2020 Can be characterized by many things, from the coronavirus, to a wild election year, to the economy moving to everything stay at home. For me one of the few bright spots of 2020 is the rise of the SPAC as an investment vehicle for retail investors to finally get in on the wealth building action of wall street. SPAC is an acronym: Special Purpose Acquisition Company, also sometimes referred to as a blank check company. These are publicly traded shell companies that come to market via a no hype IPO, and these companies have one stated goal in mind with their cash on the balance sheet; to bring a private company public via a merger/acquisition.

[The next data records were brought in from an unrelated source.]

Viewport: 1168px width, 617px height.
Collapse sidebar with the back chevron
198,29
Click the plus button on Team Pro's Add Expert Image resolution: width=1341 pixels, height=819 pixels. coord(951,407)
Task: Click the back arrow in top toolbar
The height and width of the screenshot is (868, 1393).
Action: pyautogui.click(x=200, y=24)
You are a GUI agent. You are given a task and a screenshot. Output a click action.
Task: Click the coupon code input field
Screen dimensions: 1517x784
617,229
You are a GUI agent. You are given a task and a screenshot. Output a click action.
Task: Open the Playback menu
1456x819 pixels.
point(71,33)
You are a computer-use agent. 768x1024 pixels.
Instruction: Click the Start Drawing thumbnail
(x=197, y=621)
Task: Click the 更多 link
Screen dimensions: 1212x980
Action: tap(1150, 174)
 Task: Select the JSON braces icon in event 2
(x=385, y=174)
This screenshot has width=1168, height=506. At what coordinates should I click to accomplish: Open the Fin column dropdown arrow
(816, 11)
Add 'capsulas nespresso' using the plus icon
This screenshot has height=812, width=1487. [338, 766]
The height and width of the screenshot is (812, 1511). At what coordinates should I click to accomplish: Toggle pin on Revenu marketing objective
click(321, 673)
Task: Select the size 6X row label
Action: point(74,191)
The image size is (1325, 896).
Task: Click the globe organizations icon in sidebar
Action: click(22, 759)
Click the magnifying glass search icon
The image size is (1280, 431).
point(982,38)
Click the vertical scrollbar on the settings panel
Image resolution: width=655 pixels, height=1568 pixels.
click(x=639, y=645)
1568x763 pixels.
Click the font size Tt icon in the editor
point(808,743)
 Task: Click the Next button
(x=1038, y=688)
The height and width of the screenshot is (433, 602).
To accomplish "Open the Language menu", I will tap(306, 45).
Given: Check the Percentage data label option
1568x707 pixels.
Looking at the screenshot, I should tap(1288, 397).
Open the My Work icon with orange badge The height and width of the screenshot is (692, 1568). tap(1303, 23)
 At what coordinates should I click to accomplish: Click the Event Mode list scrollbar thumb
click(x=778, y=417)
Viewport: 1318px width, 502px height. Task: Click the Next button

The frenzy really began to catch on when the SPAC VectoIQ (VTIQ) announced that they would be merging with startup Nikola Motors, a pre-revenue early stage startup with some lofty hydrogen fuel cell/electric vehicle plans for the semi truck industry. They also had a very boisterous and flashy CEO Trevor Milton (in whom I interviewed here) that seemed to make a new outlandish claim about what Nikola would become every other day. The retail investors flocked to VTIQ like sharks to bloody waters and the stock went up over $90 post merger from where it started at $10 (where mostly all SPAC common shares start trading). After coming public, the scrutiny of Nikola became great and there was a nasty fall out that continues today with the former CEO/Chairman Trevor Milton and the company. The reason I shed light on this company in light of the rest of the SPAC market, is shortly after this merger occurred many other companies began to choose the path of coming public via a SPAC. Hyliion, BurgerFi, The Tattooed Chef, Golden Nugget Online Gaming, Fisker, Inc, and many others started lining up and setting the stage for one of the wildest rides I’ve ever been on.
Those few companies I named like Hyliion followed closely behind Nikola motors coming via a SPAC but that trend hasn’t slowed one bit, and more decent companies are announcing there intent to come public via a SPAC on a consistent basis. This is really setting up the potential for some of these to really be potential 5-10x companies that have great business models you can see this growth trend reflected below:
While Nikola left a black eye on SPACs, the method of entry hasn’t slowed. The way to play these is to really do a deep dive into the company and the leadership when announced and the ones that have potential, jump in and get ready for a ride. It’s a volatile niche market, but that volatility provides opportunity, also provides the chance for some serious gains. My portfolio this year has seen the most % upside by far that I’ve ever seen, and I plan on investing around 50% of my portfolio in SPACs for the foreseeable future.
SPACs are here to stay whether Wall Street likes it or not, while some have SPAC fatigue, I am invigorated and ready for the next announcement. Waiting and watching, ready to pounce!
2 thoughts on “SPAC’s Are Here To Stay”
Hi Jmac, thanks for the update. I am new to investing and have really enjoyed the down to earth content you provide. I live on a small sheep farm in Yass NSW Australia. I am all in for Hyliion and believe in it’s long term potential. Every time I see someone asking you what the price will be, I have a good laugh. All the best to you and your family.
Hahaha yeah pretty comical how many times that gets asked. Thanks for the support, and for dropping by to comment!